Instructions for the task: Print every entry again, precisely as written.

(Supplied information Opens)

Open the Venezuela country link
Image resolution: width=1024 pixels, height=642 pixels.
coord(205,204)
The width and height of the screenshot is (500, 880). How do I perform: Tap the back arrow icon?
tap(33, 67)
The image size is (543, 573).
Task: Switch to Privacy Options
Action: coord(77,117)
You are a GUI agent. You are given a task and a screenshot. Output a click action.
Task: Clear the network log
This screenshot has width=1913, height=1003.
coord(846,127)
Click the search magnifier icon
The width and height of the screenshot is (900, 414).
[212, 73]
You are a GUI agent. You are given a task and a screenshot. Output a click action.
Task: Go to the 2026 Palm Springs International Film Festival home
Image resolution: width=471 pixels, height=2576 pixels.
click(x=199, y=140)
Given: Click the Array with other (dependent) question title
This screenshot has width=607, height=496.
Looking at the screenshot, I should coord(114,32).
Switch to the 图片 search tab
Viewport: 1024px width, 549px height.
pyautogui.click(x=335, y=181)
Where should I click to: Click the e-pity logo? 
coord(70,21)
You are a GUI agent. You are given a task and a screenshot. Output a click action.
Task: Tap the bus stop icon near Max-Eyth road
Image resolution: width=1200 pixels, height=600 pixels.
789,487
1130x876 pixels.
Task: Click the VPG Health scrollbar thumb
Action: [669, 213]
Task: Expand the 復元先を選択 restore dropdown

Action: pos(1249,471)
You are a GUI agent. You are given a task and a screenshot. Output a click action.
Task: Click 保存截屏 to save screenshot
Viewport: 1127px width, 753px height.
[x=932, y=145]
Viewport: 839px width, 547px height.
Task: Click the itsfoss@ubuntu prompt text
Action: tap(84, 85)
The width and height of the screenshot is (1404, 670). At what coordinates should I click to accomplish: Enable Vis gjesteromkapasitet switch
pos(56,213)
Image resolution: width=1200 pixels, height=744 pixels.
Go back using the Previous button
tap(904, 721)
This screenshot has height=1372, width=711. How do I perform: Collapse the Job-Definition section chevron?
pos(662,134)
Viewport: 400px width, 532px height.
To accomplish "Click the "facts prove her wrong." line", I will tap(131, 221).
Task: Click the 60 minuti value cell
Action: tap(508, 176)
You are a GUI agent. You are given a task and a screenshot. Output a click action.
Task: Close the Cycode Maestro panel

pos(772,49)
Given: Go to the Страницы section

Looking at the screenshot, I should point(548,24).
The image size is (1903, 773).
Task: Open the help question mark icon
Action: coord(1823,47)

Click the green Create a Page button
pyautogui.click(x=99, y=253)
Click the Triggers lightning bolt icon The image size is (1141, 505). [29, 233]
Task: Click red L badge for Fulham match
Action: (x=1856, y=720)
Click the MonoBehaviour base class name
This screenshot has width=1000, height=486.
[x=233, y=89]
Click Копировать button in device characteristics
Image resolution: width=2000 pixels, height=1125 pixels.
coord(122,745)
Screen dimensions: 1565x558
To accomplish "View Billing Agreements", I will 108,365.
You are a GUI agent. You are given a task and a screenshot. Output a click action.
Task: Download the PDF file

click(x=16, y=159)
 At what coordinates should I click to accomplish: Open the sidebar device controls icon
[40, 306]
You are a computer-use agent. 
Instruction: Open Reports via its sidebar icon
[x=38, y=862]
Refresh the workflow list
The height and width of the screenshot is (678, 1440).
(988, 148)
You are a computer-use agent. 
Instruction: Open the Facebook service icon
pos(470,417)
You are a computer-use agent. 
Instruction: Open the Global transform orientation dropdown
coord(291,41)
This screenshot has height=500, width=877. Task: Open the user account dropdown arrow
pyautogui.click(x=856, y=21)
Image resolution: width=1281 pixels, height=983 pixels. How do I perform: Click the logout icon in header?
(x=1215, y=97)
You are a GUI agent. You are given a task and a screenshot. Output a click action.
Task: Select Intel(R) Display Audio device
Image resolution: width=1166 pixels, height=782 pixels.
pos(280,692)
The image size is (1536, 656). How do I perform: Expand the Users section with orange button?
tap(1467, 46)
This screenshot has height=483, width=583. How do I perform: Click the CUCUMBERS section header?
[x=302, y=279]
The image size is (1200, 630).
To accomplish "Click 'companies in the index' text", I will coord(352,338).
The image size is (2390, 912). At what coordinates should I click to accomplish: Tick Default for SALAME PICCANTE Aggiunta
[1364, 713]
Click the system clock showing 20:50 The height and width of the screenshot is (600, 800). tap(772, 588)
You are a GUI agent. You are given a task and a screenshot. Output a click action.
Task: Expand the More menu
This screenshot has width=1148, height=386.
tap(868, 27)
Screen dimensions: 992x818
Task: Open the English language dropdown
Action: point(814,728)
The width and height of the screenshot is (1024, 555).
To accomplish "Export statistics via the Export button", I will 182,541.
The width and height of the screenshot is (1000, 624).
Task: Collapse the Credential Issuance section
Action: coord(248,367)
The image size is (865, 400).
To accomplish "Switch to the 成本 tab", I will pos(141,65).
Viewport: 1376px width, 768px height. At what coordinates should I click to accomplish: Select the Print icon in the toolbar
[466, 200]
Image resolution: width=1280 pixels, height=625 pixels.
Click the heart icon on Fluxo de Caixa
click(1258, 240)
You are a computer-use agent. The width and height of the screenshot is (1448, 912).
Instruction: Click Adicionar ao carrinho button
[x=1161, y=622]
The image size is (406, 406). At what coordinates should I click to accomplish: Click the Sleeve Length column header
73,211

(Supplied information Closes)

Answer to this problem:
Open the Venezuela country link
Image resolution: width=1024 pixels, height=642 pixels.
coord(205,204)
The width and height of the screenshot is (500, 880). How do I perform: Tap the back arrow icon?
tap(33, 67)
The image size is (543, 573).
Task: Switch to Privacy Options
Action: coord(77,117)
You are a GUI agent. You are given a task and a screenshot. Output a click action.
Task: Clear the network log
This screenshot has width=1913, height=1003.
coord(846,127)
Click the search magnifier icon
The width and height of the screenshot is (900, 414).
[212, 73]
You are a GUI agent. You are given a task and a screenshot. Output a click action.
Task: Go to the 2026 Palm Springs International Film Festival home
Image resolution: width=471 pixels, height=2576 pixels.
click(x=199, y=140)
Given: Click the Array with other (dependent) question title
This screenshot has width=607, height=496.
Looking at the screenshot, I should coord(114,32).
Switch to the 图片 search tab
Viewport: 1024px width, 549px height.
pyautogui.click(x=335, y=181)
Where should I click to: Click the e-pity logo? 
coord(70,21)
You are a GUI agent. You are given a task and a screenshot. Output a click action.
Task: Tap the bus stop icon near Max-Eyth road
Image resolution: width=1200 pixels, height=600 pixels.
789,487
1130x876 pixels.
Task: Click the VPG Health scrollbar thumb
Action: [669, 213]
Task: Expand the 復元先を選択 restore dropdown

Action: pos(1249,471)
You are a GUI agent. You are given a task and a screenshot. Output a click action.
Task: Click 保存截屏 to save screenshot
Viewport: 1127px width, 753px height.
[x=932, y=145]
Viewport: 839px width, 547px height.
Task: Click the itsfoss@ubuntu prompt text
Action: tap(84, 85)
The width and height of the screenshot is (1404, 670). At what coordinates should I click to accomplish: Enable Vis gjesteromkapasitet switch
pos(56,213)
Image resolution: width=1200 pixels, height=744 pixels.
Go back using the Previous button
tap(904, 721)
This screenshot has height=1372, width=711. How do I perform: Collapse the Job-Definition section chevron?
pos(662,134)
Viewport: 400px width, 532px height.
To accomplish "Click the "facts prove her wrong." line", I will tap(131, 221).
Task: Click the 60 minuti value cell
Action: tap(508, 176)
You are a GUI agent. You are given a task and a screenshot. Output a click action.
Task: Close the Cycode Maestro panel

pos(772,49)
Given: Go to the Страницы section

Looking at the screenshot, I should point(548,24).
The image size is (1903, 773).
Task: Open the help question mark icon
Action: coord(1823,47)

Click the green Create a Page button
pyautogui.click(x=99, y=253)
Click the Triggers lightning bolt icon The image size is (1141, 505). [29, 233]
Task: Click red L badge for Fulham match
Action: (x=1856, y=720)
Click the MonoBehaviour base class name
This screenshot has width=1000, height=486.
[x=233, y=89]
Click Копировать button in device characteristics
Image resolution: width=2000 pixels, height=1125 pixels.
coord(122,745)
Screen dimensions: 1565x558
To accomplish "View Billing Agreements", I will 108,365.
You are a GUI agent. You are given a task and a screenshot. Output a click action.
Task: Download the PDF file

click(x=16, y=159)
 At what coordinates should I click to accomplish: Open the sidebar device controls icon
[40, 306]
You are a computer-use agent. 
Instruction: Open Reports via its sidebar icon
[x=38, y=862]
Refresh the workflow list
The height and width of the screenshot is (678, 1440).
(988, 148)
You are a computer-use agent. 
Instruction: Open the Facebook service icon
pos(470,417)
You are a computer-use agent. 
Instruction: Open the Global transform orientation dropdown
coord(291,41)
This screenshot has height=500, width=877. Task: Open the user account dropdown arrow
pyautogui.click(x=856, y=21)
Image resolution: width=1281 pixels, height=983 pixels. How do I perform: Click the logout icon in header?
(x=1215, y=97)
You are a GUI agent. You are given a task and a screenshot. Output a click action.
Task: Select Intel(R) Display Audio device
Image resolution: width=1166 pixels, height=782 pixels.
pos(280,692)
The image size is (1536, 656). How do I perform: Expand the Users section with orange button?
tap(1467, 46)
This screenshot has height=483, width=583. How do I perform: Click the CUCUMBERS section header?
[x=302, y=279]
The image size is (1200, 630).
To accomplish "Click 'companies in the index' text", I will coord(352,338).
The image size is (2390, 912). At what coordinates should I click to accomplish: Tick Default for SALAME PICCANTE Aggiunta
[1364, 713]
Click the system clock showing 20:50 The height and width of the screenshot is (600, 800). tap(772, 588)
You are a GUI agent. You are given a task and a screenshot. Output a click action.
Task: Expand the More menu
This screenshot has width=1148, height=386.
tap(868, 27)
Screen dimensions: 992x818
Task: Open the English language dropdown
Action: point(814,728)
The width and height of the screenshot is (1024, 555).
To accomplish "Export statistics via the Export button", I will 182,541.
The width and height of the screenshot is (1000, 624).
Task: Collapse the Credential Issuance section
Action: coord(248,367)
The image size is (865, 400).
To accomplish "Switch to the 成本 tab", I will pos(141,65).
Viewport: 1376px width, 768px height. At what coordinates should I click to accomplish: Select the Print icon in the toolbar
[466, 200]
Image resolution: width=1280 pixels, height=625 pixels.
Click the heart icon on Fluxo de Caixa
click(1258, 240)
You are a computer-use agent. The width and height of the screenshot is (1448, 912).
Instruction: Click Adicionar ao carrinho button
[x=1161, y=622]
The image size is (406, 406). At what coordinates should I click to accomplish: Click the Sleeve Length column header
73,211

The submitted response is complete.